Einige Molkereien, auch im benachbarten Ausland, haben deshalb 2019 Kontingentierungen eingeführt. Was letztlich auch gutgetan hat. Nach aktuellen Aussagen von Molkereien wurden die letzten Monate genutzt, um am Markt zu agieren und neue Abschlüsse zu erzielen. Im Moment sieht es so aus, dass der Markt wieder anzieht, die aktuell produzierten Milchmengen können gut am Markt platziert werden. Die Kontingentierung ist aufgehoben.
Die in der Studie genannte Luft nach oben ist sicherlich da, es muss aber nochmals gesagt werden, dass der Ziegenmilchmarkt ein sehr sensibler Markt ist, in dem man mit Produktionssteigerungen sehr vorsichtig umgehen muss. Es braucht eine gute Planung, Marketing und Zeit, um höhere Produktionsmengen und neue Produkte am Markt zu platzieren.
BWagrar: Wie erfolgte die Produktionssteigerung in Deutschland?
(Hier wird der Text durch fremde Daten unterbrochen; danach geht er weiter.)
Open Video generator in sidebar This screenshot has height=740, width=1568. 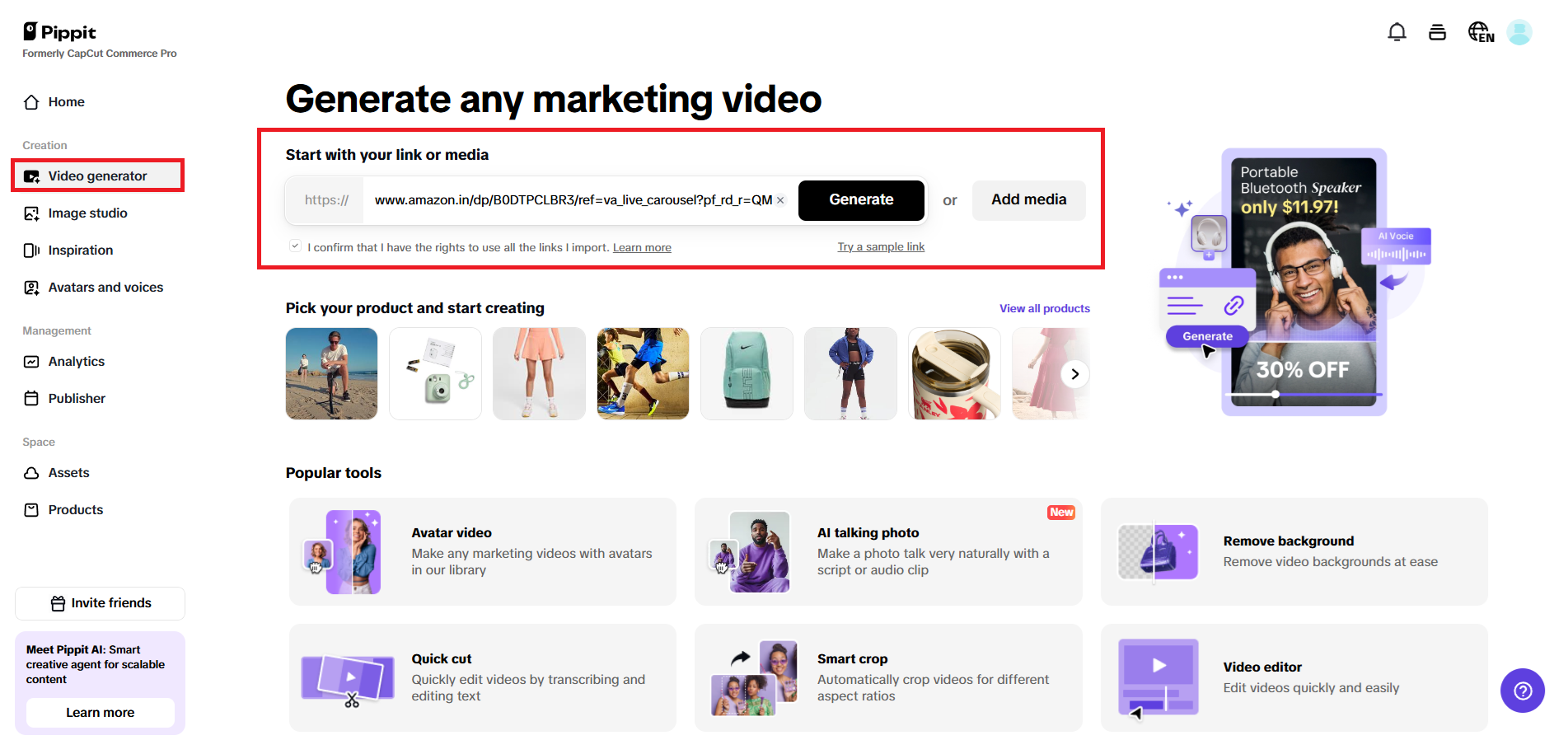[97, 176]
Hat sich die Zahl der Erzeuger erhöht oder haben die Betriebe nur ihre Tierzahlen aufgestockt?
Kern: Beides. Bestehende Betriebe haben sich professionalisiert. Das heißt, sie haben nicht nur die Herden aufgestockt, sondern auch die Leistung pro Tier verbessert. Gleichzeitig sind auch neue Betriebe hinzugekommen. Auch aktuell weiß ich von einigen Betrieben, die im Aufbau sind. Das findet aber in Absprache mit dem Milchabnehmer statt. Von den Molkereien gesucht sind Betriebe die, hochprofessionell, Ziegenmilch erzeugen können und die nachhaltig und langfristig als Partner zur Verfügung stehen. Neueinsteiger sind zum größeren Teil Betriebe, die abliefern. Es steigen aber auch weiterhin Betriebe in die Hofverarbeitung und Direktvermarktung ein. Denn von der Krise der letzten eineinhalb Jahre haben die Hofverarbeiter und Direktvermarkter deutlich weniger gespürt.
BWagrar: Welche Veränderungen sehen Sie auf Schaf- und Ziegenbetrieben?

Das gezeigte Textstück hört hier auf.